Hacker News new | ask | show | jobs
by canucker2016 582 days ago
from the first Exchange Reply-All email storm, a dev who worked on the Exchange server, https://techcommunity.microsoft.com/blog/exchange/me-too/610...:

    An Exchange email message actually has TWO recipient lists – there’s the recipient list that the user sees in the To: line on their email message. This is called the P2 recipient list. This is the recipient list that the user typed in. There’s also a SECOND recipient list, called the P1 recipient list that contains the list of ACTUAL recipients of the message. The P1 recipient list is totally hidden from the user, it's used by the MTA to route email messages to the correct destination server.

    Internally, the P1 list is kept as the original recipient list, plus all of the users on the destination servers.  As a result, the P1 list is significantly larger than the P2 list.

    For the sake of argument, let’s assume that 10% of the recipients on each message (130) are on each server. So each message had 100 recipients in the P1 header, plus the original DL. Assuming 100 bytes per recipient email address, this bloats each email message by 13K. And this assumes that there are 0 bytes in the message – just the headers involve 13K.

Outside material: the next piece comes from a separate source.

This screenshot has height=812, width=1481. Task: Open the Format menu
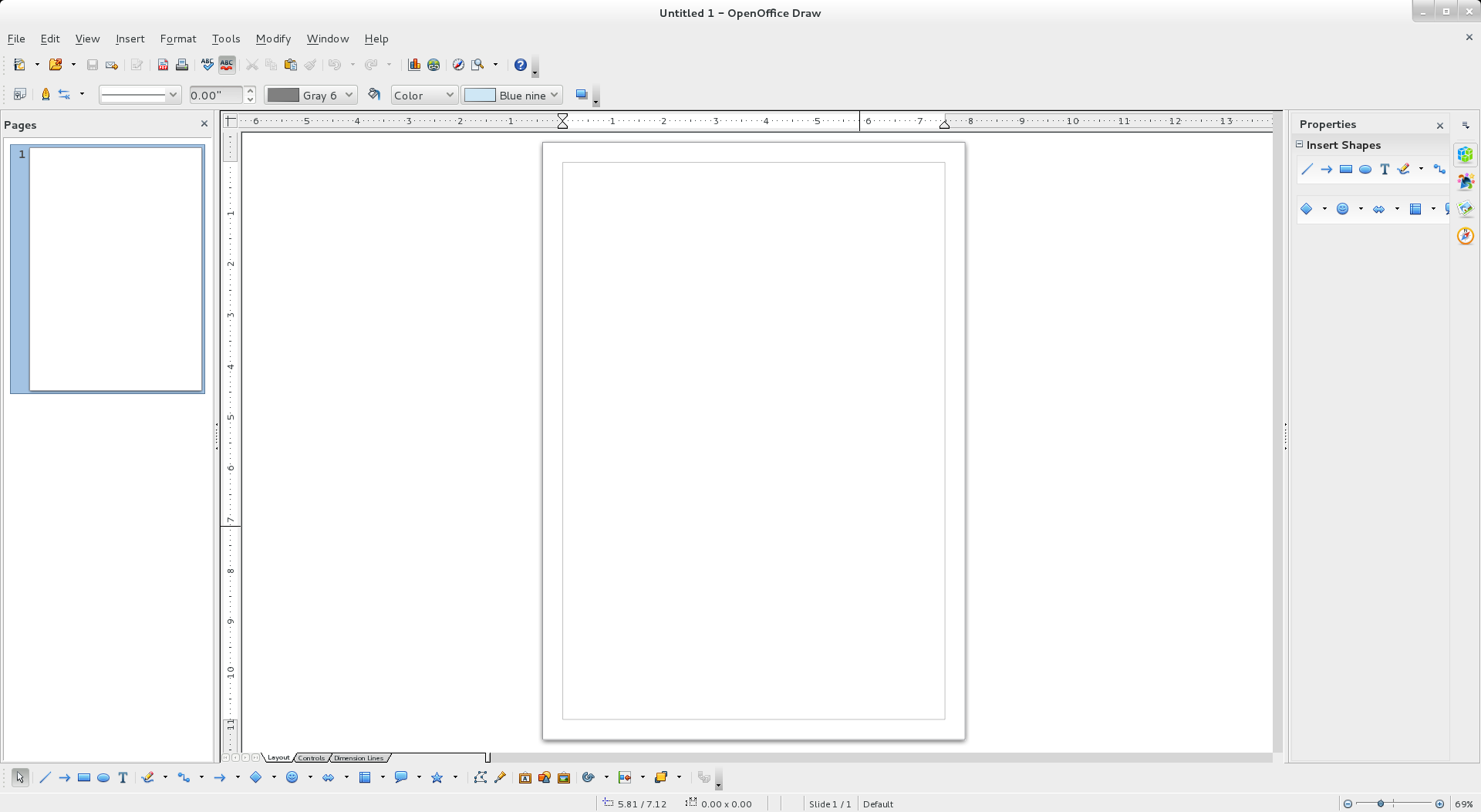[x=178, y=39]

    So those 15,000,000 email messages collectively consumed 195,000,000,000 bytes of bandwidth. Yes, 195 gigabytes of bandwidth bouncing around between the email servers.

    ...


    So what did we do to fix it? Well, the first thing that we did was to fix the MTA. And we tried to scrub the MTA’s message queues. This helped a lot, but there were still millions of copies of this message floating around the system.

    To prevent anything like this happening in the future, we added a message recipient limit to Exchange – the server now has the ability to enforce a site-wide limit on the number of recipients in a single email message, which neatly prevents this from being a problem in the future.

It didn't fix the problem completely from what I recall, there were smaller versions of Bedlam at MSFT. I've heard that some branch of the US Dept. of Defense created their own Bedlam storm a few years back. So they had to layer in a few more guardrails to prevent another reply-all from getting out of control.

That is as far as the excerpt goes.